◆ What is being asked
Print the data exactly, leaving nothing out.

◆ Supplied entries
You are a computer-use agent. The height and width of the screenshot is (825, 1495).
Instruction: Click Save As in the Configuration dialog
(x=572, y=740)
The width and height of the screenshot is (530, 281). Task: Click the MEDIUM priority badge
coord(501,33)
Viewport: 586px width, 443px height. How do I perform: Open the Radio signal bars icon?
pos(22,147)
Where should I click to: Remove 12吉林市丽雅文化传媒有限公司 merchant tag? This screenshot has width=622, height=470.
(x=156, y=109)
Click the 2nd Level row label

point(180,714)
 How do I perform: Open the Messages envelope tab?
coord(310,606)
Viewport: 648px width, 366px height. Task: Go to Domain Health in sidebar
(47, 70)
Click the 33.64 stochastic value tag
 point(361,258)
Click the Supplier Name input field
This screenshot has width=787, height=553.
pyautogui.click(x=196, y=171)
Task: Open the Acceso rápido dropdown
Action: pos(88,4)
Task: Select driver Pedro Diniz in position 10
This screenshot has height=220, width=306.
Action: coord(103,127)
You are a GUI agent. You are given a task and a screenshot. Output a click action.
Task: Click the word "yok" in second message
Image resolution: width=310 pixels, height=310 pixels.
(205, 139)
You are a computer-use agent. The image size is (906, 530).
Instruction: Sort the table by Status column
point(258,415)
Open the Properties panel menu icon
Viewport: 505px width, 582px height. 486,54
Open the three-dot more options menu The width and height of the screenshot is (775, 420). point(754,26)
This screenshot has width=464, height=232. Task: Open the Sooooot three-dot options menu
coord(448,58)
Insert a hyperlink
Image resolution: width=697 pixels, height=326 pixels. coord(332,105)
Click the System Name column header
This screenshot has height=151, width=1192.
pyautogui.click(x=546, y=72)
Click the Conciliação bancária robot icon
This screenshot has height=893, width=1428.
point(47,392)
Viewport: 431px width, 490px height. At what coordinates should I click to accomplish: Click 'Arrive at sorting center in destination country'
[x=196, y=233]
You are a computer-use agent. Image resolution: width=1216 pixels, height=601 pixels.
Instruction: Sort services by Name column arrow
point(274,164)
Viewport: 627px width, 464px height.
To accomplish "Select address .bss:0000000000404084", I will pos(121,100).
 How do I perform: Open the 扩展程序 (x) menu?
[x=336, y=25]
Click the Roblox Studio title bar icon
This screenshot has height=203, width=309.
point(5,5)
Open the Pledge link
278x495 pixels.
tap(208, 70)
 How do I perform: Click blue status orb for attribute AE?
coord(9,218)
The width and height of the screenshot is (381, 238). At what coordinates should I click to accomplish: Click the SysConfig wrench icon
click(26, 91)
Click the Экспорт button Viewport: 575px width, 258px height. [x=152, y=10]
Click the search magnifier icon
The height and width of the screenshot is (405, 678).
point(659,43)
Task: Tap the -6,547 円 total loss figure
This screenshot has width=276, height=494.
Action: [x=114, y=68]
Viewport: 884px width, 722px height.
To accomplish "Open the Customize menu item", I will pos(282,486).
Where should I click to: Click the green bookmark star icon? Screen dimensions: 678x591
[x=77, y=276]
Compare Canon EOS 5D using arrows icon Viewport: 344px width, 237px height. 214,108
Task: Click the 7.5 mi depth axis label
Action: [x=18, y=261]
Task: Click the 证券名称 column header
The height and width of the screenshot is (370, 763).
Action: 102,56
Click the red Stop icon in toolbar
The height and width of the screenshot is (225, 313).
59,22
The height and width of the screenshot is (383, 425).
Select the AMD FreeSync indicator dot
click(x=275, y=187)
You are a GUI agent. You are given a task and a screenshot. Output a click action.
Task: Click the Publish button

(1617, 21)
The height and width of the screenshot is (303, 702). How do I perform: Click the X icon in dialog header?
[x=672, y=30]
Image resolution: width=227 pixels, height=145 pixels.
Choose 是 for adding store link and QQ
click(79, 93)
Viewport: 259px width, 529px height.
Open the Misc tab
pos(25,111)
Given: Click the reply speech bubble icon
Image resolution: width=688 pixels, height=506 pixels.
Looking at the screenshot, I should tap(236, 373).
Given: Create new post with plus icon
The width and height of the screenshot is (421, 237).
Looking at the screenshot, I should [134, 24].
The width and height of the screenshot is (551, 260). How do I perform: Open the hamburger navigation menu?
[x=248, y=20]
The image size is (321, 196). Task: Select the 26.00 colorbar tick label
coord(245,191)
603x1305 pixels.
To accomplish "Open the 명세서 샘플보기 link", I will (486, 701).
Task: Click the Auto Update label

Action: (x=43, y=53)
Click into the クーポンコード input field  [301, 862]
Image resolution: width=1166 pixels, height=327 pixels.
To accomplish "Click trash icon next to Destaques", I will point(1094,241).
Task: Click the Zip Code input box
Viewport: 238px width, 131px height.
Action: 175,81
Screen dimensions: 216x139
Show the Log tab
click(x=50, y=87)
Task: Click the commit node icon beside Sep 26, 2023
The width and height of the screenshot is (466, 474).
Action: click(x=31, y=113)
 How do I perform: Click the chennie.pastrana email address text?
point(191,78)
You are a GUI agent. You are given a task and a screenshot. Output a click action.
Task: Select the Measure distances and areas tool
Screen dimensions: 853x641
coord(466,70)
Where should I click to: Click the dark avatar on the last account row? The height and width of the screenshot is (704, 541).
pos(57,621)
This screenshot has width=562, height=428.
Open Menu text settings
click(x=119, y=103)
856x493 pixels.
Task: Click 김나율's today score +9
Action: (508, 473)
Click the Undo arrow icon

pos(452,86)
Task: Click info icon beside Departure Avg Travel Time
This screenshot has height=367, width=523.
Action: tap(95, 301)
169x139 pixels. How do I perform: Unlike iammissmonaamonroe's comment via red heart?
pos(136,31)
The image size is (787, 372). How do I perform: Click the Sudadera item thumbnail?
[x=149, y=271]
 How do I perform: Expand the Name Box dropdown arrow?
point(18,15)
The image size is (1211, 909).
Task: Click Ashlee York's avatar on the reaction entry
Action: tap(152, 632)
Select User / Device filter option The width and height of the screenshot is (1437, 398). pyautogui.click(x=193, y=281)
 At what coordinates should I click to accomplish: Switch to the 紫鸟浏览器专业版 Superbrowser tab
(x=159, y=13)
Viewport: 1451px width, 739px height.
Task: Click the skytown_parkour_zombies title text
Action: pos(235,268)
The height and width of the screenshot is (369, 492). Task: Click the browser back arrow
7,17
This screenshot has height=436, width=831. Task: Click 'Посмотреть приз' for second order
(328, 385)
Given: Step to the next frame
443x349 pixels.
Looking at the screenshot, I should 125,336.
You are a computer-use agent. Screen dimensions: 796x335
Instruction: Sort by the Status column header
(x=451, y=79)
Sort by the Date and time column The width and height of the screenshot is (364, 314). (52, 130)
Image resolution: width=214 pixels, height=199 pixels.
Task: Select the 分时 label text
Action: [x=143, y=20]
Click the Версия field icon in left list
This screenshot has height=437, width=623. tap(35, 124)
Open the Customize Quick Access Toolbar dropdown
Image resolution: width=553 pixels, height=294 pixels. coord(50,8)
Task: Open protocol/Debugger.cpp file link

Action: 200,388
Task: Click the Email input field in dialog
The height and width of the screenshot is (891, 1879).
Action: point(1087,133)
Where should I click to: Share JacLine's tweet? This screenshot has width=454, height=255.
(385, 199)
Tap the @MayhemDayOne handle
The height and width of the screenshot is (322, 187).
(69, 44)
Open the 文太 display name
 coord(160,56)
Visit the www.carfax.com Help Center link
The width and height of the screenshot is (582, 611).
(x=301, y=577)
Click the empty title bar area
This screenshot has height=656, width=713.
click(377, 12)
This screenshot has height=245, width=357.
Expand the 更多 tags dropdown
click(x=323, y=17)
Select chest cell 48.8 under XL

◆ Reply to the exercise
You are a computer-use agent. The height and width of the screenshot is (825, 1495).
Instruction: Click Save As in the Configuration dialog
(x=572, y=740)
The width and height of the screenshot is (530, 281). Task: Click the MEDIUM priority badge
coord(501,33)
Viewport: 586px width, 443px height. How do I perform: Open the Radio signal bars icon?
pos(22,147)
Where should I click to: Remove 12吉林市丽雅文化传媒有限公司 merchant tag? This screenshot has width=622, height=470.
(x=156, y=109)
Click the 2nd Level row label

point(180,714)
 How do I perform: Open the Messages envelope tab?
coord(310,606)
Viewport: 648px width, 366px height. Task: Go to Domain Health in sidebar
(47, 70)
Click the 33.64 stochastic value tag
 point(361,258)
Click the Supplier Name input field
This screenshot has width=787, height=553.
pyautogui.click(x=196, y=171)
Task: Open the Acceso rápido dropdown
Action: pos(88,4)
Task: Select driver Pedro Diniz in position 10
This screenshot has height=220, width=306.
Action: coord(103,127)
You are a GUI agent. You are given a task and a screenshot. Output a click action.
Task: Click the word "yok" in second message
Image resolution: width=310 pixels, height=310 pixels.
(205, 139)
You are a computer-use agent. The image size is (906, 530).
Instruction: Sort the table by Status column
point(258,415)
Open the Properties panel menu icon
Viewport: 505px width, 582px height. 486,54
Open the three-dot more options menu The width and height of the screenshot is (775, 420). point(754,26)
This screenshot has width=464, height=232. Task: Open the Sooooot three-dot options menu
coord(448,58)
Insert a hyperlink
Image resolution: width=697 pixels, height=326 pixels. coord(332,105)
Click the System Name column header
This screenshot has height=151, width=1192.
pyautogui.click(x=546, y=72)
Click the Conciliação bancária robot icon
This screenshot has height=893, width=1428.
point(47,392)
Viewport: 431px width, 490px height. At what coordinates should I click to accomplish: Click 'Arrive at sorting center in destination country'
[x=196, y=233]
You are a computer-use agent. Image resolution: width=1216 pixels, height=601 pixels.
Instruction: Sort services by Name column arrow
point(274,164)
Viewport: 627px width, 464px height.
To accomplish "Select address .bss:0000000000404084", I will pos(121,100).
 How do I perform: Open the 扩展程序 (x) menu?
[x=336, y=25]
Click the Roblox Studio title bar icon
This screenshot has height=203, width=309.
point(5,5)
Open the Pledge link
278x495 pixels.
tap(208, 70)
 How do I perform: Click blue status orb for attribute AE?
coord(9,218)
The width and height of the screenshot is (381, 238). At what coordinates should I click to accomplish: Click the SysConfig wrench icon
click(26, 91)
Click the Экспорт button Viewport: 575px width, 258px height. [x=152, y=10]
Click the search magnifier icon
The height and width of the screenshot is (405, 678).
point(659,43)
Task: Tap the -6,547 円 total loss figure
This screenshot has width=276, height=494.
Action: [x=114, y=68]
Viewport: 884px width, 722px height.
To accomplish "Open the Customize menu item", I will pos(282,486).
Where should I click to: Click the green bookmark star icon? Screen dimensions: 678x591
[x=77, y=276]
Compare Canon EOS 5D using arrows icon Viewport: 344px width, 237px height. 214,108
Task: Click the 7.5 mi depth axis label
Action: [x=18, y=261]
Task: Click the 证券名称 column header
The height and width of the screenshot is (370, 763).
Action: 102,56
Click the red Stop icon in toolbar
The height and width of the screenshot is (225, 313).
59,22
The height and width of the screenshot is (383, 425).
Select the AMD FreeSync indicator dot
click(x=275, y=187)
You are a GUI agent. You are given a task and a screenshot. Output a click action.
Task: Click the Publish button

(1617, 21)
The height and width of the screenshot is (303, 702). How do I perform: Click the X icon in dialog header?
[x=672, y=30]
Image resolution: width=227 pixels, height=145 pixels.
Choose 是 for adding store link and QQ
click(79, 93)
Viewport: 259px width, 529px height.
Open the Misc tab
pos(25,111)
Given: Click the reply speech bubble icon
Image resolution: width=688 pixels, height=506 pixels.
Looking at the screenshot, I should tap(236, 373).
Given: Create new post with plus icon
The width and height of the screenshot is (421, 237).
Looking at the screenshot, I should [134, 24].
The width and height of the screenshot is (551, 260). How do I perform: Open the hamburger navigation menu?
[x=248, y=20]
The image size is (321, 196). Task: Select the 26.00 colorbar tick label
coord(245,191)
603x1305 pixels.
To accomplish "Open the 명세서 샘플보기 link", I will (486, 701).
Task: Click the Auto Update label

Action: (x=43, y=53)
Click into the クーポンコード input field  [301, 862]
Image resolution: width=1166 pixels, height=327 pixels.
To accomplish "Click trash icon next to Destaques", I will point(1094,241).
Task: Click the Zip Code input box
Viewport: 238px width, 131px height.
Action: 175,81
Screen dimensions: 216x139
Show the Log tab
click(x=50, y=87)
Task: Click the commit node icon beside Sep 26, 2023
The width and height of the screenshot is (466, 474).
Action: click(x=31, y=113)
 How do I perform: Click the chennie.pastrana email address text?
point(191,78)
You are a GUI agent. You are given a task and a screenshot. Output a click action.
Task: Select the Measure distances and areas tool
Screen dimensions: 853x641
coord(466,70)
Where should I click to: Click the dark avatar on the last account row? The height and width of the screenshot is (704, 541).
pos(57,621)
This screenshot has width=562, height=428.
Open Menu text settings
click(x=119, y=103)
856x493 pixels.
Task: Click 김나율's today score +9
Action: (508, 473)
Click the Undo arrow icon

pos(452,86)
Task: Click info icon beside Departure Avg Travel Time
This screenshot has height=367, width=523.
Action: tap(95, 301)
169x139 pixels. How do I perform: Unlike iammissmonaamonroe's comment via red heart?
pos(136,31)
The image size is (787, 372). How do I perform: Click the Sudadera item thumbnail?
[x=149, y=271]
 How do I perform: Expand the Name Box dropdown arrow?
point(18,15)
The image size is (1211, 909).
Task: Click Ashlee York's avatar on the reaction entry
Action: tap(152, 632)
Select User / Device filter option The width and height of the screenshot is (1437, 398). pyautogui.click(x=193, y=281)
 At what coordinates should I click to accomplish: Switch to the 紫鸟浏览器专业版 Superbrowser tab
(x=159, y=13)
Viewport: 1451px width, 739px height.
Task: Click the skytown_parkour_zombies title text
Action: pos(235,268)
The height and width of the screenshot is (369, 492). Task: Click the browser back arrow
7,17
This screenshot has height=436, width=831. Task: Click 'Посмотреть приз' for second order
(328, 385)
Given: Step to the next frame
443x349 pixels.
Looking at the screenshot, I should 125,336.
You are a computer-use agent. Screen dimensions: 796x335
Instruction: Sort by the Status column header
(x=451, y=79)
Sort by the Date and time column The width and height of the screenshot is (364, 314). (52, 130)
Image resolution: width=214 pixels, height=199 pixels.
Task: Select the 分时 label text
Action: [x=143, y=20]
Click the Версия field icon in left list
This screenshot has height=437, width=623. tap(35, 124)
Open the Customize Quick Access Toolbar dropdown
Image resolution: width=553 pixels, height=294 pixels. coord(50,8)
Task: Open protocol/Debugger.cpp file link

Action: 200,388
Task: Click the Email input field in dialog
The height and width of the screenshot is (891, 1879).
Action: point(1087,133)
Where should I click to: Share JacLine's tweet? This screenshot has width=454, height=255.
(385, 199)
Tap the @MayhemDayOne handle
The height and width of the screenshot is (322, 187).
(69, 44)
Open the 文太 display name
 coord(160,56)
Visit the www.carfax.com Help Center link
The width and height of the screenshot is (582, 611).
(x=301, y=577)
Click the empty title bar area
This screenshot has height=656, width=713.
click(377, 12)
This screenshot has height=245, width=357.
Expand the 更多 tags dropdown
click(x=323, y=17)
Select chest cell 48.8 under XL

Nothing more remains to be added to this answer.